Ayasofya camiinin her tarafını dolaşıyor, sonra yine talebelerin oturduğu yere dönüyoruz. İçimizde, acaba bize gösteriş yapıyor da sahiden okumuyorlar mı, diye bir şüphe belirdiğinden rehberimizi olduğu yerde bırakıyor ve yavaşça yanlarına yaklaşarak gözetliyoruz. Beyhude şüphelenmişiz, hepsi de derslerini ezberlemeye çalışan çocuklar gibi gövdelerinin üst yarısını ritmik bir şekilde ileri geri sallayarak, fasılasız okuyorlar. Uzun bir müddet durup, fevkalade güzel bir genç adamı seyrediyoruz gizlice. Başı takkesiz, mintan ve entarisinin göğsü kemerine kadar açık, kafasının biçimi pek hoş. Aniden başını kaldırıp, bakışlarını yüzümüze dikiyor ve sanki kendi sesini bastırmaya çalışırmış gibi yüksek sesle okumaya devam ediyor. Uzaklardan gelip, yanımızdan, bize hiç temas etmeden ge­çen bu yakıcı bakışı asla unutmayacağım. Bizleri görmeden tekrar kitabına daldı. Haşmetli bir kral ve kraliçe bile olsaydık, orada bulunuşumuz hiçbir şey ifade etmeyecekti ona. Belki de caminin ışık vaziyeti bizi görmesine mani olmuştur diye düşü­nüyoruz. Birimiz yerinde kalırken diğerimiz genç adamın yakı­nına gidiyor. Fakat yine yanılıyoruz, görüyoruz ki ışık vaziyeti mükemmelmiş.

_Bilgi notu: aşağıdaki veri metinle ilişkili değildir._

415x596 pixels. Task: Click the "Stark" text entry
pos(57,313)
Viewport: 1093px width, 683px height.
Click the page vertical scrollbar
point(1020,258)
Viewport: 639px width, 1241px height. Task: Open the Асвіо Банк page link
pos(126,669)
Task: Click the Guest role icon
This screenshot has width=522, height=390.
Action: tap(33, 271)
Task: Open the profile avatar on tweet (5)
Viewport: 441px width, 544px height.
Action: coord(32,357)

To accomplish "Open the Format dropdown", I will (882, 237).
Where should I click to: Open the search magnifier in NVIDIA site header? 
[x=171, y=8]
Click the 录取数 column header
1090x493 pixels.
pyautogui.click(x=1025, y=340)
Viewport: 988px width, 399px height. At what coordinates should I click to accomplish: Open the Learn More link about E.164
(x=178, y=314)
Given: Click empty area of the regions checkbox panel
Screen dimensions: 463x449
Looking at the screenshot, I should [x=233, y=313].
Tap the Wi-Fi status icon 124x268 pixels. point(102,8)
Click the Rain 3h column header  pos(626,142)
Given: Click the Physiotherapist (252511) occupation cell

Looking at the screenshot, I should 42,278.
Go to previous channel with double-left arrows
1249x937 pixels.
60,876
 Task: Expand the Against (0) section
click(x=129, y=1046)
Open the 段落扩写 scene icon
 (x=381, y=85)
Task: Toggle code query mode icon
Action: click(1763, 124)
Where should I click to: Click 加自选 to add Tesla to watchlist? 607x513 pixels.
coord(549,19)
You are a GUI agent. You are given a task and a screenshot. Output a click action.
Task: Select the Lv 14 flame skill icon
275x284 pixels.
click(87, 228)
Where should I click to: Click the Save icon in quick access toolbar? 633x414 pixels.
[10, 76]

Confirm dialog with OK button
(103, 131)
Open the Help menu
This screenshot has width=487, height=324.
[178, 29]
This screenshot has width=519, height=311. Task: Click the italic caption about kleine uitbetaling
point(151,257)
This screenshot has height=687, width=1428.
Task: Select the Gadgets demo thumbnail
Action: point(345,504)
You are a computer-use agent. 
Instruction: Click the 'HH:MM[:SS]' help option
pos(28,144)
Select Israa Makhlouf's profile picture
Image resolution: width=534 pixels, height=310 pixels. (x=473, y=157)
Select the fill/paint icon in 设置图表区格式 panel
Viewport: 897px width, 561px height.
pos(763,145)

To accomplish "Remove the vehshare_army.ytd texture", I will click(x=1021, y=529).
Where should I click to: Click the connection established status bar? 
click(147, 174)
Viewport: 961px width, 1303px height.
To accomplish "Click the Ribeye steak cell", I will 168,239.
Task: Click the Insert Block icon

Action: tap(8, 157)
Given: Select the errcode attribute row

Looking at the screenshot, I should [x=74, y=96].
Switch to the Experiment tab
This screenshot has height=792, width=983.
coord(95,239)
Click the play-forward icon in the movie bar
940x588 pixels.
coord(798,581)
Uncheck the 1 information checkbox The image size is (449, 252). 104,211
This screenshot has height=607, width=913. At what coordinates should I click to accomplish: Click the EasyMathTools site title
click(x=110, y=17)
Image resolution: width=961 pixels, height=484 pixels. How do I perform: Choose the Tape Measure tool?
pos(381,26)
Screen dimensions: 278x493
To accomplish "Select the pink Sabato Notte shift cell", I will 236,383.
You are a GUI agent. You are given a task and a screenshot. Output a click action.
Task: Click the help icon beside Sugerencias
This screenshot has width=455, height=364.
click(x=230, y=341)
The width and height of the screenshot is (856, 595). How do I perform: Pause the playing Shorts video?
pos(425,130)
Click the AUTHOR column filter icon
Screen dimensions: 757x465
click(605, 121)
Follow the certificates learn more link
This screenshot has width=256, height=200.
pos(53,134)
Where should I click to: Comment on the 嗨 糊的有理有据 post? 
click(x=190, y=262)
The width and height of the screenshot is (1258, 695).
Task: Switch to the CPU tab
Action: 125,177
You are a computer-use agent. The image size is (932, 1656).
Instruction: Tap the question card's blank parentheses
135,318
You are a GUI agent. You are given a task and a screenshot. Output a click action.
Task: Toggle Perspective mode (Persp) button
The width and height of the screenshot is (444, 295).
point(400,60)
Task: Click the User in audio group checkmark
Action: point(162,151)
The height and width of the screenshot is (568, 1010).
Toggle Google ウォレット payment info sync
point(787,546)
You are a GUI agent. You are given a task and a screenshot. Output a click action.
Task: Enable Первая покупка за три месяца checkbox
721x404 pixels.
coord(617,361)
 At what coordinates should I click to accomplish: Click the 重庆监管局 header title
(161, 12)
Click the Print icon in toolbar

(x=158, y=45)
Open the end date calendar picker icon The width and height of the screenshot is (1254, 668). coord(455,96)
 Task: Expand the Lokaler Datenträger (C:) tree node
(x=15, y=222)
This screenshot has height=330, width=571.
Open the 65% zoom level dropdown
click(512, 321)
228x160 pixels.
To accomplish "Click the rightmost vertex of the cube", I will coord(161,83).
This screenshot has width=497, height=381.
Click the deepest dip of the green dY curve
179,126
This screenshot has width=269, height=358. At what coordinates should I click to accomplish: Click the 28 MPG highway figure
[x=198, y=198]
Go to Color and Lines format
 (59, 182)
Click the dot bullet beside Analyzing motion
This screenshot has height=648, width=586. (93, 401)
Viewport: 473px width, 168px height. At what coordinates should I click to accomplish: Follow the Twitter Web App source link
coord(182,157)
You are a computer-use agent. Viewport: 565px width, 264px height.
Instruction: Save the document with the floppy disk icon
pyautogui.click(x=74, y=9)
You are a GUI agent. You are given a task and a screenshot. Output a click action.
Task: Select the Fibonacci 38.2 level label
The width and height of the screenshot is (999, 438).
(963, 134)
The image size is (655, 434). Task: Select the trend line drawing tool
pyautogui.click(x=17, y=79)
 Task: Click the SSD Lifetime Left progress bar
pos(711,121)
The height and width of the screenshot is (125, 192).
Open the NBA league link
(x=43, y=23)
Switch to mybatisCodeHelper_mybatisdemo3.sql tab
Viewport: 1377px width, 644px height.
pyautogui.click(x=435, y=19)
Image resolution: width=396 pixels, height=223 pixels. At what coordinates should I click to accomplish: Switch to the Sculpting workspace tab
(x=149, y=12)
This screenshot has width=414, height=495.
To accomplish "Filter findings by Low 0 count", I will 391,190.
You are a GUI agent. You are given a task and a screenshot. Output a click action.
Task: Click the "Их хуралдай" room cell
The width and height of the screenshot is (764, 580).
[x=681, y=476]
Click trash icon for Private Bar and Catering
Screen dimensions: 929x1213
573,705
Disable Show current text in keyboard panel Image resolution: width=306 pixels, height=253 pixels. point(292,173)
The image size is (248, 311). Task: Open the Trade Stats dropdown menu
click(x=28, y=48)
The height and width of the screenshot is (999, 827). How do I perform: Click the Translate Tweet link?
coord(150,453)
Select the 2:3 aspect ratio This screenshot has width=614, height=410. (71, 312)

Demek ki, peygamberin kelamını öğrenme azmiymiş onun gözlerini körleştiren. Oturup bu kelamı ezberleyen genç adam gibi azimli ve kabiliyetli 300 milyon insan daha yaşıyor dünyada.”*

Ayasofya’nın cami olarak yeniden açılması talebi kuşkusuz haklı bir talep. Ancak zaten genel itibariyle milliyetçi, sağcı, muhafazakar sapmalarla malul olan Türkiyeli Müslümanların haklı oldukları Ayasofya davasındaki söylemleri de öteden beri taşınılan bir çok zaaftan kurtulamıyor.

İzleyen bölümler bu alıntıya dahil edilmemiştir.